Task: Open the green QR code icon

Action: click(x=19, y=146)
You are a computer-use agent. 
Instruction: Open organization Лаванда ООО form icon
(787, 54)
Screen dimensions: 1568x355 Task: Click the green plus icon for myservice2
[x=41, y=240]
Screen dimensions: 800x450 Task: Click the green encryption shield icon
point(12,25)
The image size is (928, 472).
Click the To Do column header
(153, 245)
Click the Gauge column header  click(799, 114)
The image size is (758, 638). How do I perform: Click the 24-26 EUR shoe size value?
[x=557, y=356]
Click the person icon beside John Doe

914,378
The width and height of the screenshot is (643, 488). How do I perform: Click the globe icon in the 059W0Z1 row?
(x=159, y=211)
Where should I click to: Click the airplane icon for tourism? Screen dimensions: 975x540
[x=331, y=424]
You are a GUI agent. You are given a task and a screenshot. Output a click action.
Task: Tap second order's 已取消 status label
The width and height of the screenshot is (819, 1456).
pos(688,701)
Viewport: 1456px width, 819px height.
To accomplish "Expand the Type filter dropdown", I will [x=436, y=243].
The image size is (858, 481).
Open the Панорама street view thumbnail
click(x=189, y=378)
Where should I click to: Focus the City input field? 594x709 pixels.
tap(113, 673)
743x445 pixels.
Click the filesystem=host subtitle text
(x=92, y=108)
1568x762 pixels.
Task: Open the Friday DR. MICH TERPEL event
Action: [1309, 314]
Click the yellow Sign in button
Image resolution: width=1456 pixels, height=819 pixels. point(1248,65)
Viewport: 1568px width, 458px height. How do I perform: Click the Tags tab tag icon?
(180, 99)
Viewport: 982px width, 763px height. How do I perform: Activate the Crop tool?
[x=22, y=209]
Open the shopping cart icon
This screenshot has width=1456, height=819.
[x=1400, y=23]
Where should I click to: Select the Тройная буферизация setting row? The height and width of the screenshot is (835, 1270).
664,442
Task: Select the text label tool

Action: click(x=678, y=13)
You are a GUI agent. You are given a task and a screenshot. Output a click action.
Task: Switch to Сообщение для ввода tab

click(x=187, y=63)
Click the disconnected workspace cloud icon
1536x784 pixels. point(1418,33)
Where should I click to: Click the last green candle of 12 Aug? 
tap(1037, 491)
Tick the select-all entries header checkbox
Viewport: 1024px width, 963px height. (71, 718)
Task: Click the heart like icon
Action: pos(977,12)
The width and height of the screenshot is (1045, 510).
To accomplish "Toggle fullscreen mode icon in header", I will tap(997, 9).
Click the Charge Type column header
================================
HOW TO COMPLETE THIS TASK:
Write the material out once more, keeping each line exact.

RESPONSE:
Task: Open the green QR code icon

Action: click(x=19, y=146)
You are a computer-use agent. 
Instruction: Open organization Лаванда ООО form icon
(787, 54)
Screen dimensions: 1568x355 Task: Click the green plus icon for myservice2
[x=41, y=240]
Screen dimensions: 800x450 Task: Click the green encryption shield icon
point(12,25)
The image size is (928, 472).
Click the To Do column header
(153, 245)
Click the Gauge column header  click(799, 114)
The image size is (758, 638). How do I perform: Click the 24-26 EUR shoe size value?
[x=557, y=356]
Click the person icon beside John Doe

914,378
The width and height of the screenshot is (643, 488). How do I perform: Click the globe icon in the 059W0Z1 row?
(x=159, y=211)
Where should I click to: Click the airplane icon for tourism? Screen dimensions: 975x540
[x=331, y=424]
You are a GUI agent. You are given a task and a screenshot. Output a click action.
Task: Tap second order's 已取消 status label
The width and height of the screenshot is (819, 1456).
pos(688,701)
Viewport: 1456px width, 819px height.
To accomplish "Expand the Type filter dropdown", I will [x=436, y=243].
The image size is (858, 481).
Open the Панорама street view thumbnail
click(x=189, y=378)
Where should I click to: Focus the City input field? 594x709 pixels.
tap(113, 673)
743x445 pixels.
Click the filesystem=host subtitle text
(x=92, y=108)
1568x762 pixels.
Task: Open the Friday DR. MICH TERPEL event
Action: [1309, 314]
Click the yellow Sign in button
Image resolution: width=1456 pixels, height=819 pixels. point(1248,65)
Viewport: 1568px width, 458px height. How do I perform: Click the Tags tab tag icon?
(180, 99)
Viewport: 982px width, 763px height. How do I perform: Activate the Crop tool?
[x=22, y=209]
Open the shopping cart icon
This screenshot has width=1456, height=819.
[x=1400, y=23]
Where should I click to: Select the Тройная буферизация setting row? The height and width of the screenshot is (835, 1270).
664,442
Task: Select the text label tool

Action: click(x=678, y=13)
You are a GUI agent. You are given a task and a screenshot. Output a click action.
Task: Switch to Сообщение для ввода tab

click(x=187, y=63)
Click the disconnected workspace cloud icon
1536x784 pixels. point(1418,33)
Where should I click to: Click the last green candle of 12 Aug? 
tap(1037, 491)
Tick the select-all entries header checkbox
Viewport: 1024px width, 963px height. (71, 718)
Task: Click the heart like icon
Action: pos(977,12)
The width and height of the screenshot is (1045, 510).
To accomplish "Toggle fullscreen mode icon in header", I will tap(997, 9).
Click the Charge Type column header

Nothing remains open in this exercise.